[Opening Supplied material section]

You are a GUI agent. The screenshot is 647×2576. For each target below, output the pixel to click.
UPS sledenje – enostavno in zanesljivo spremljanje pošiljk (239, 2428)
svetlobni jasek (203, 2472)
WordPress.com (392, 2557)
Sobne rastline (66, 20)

[Closing Supplied material section]

→ **Aim of the exercise**: All records should be returned verbatim, none left out.

→ **Response to the exercise**:
You are a GUI agent. The screenshot is 647×2576. For each target below, output the pixel to click.
UPS sledenje – enostavno in zanesljivo spremljanje pošiljk (239, 2428)
svetlobni jasek (203, 2472)
WordPress.com (392, 2557)
Sobne rastline (66, 20)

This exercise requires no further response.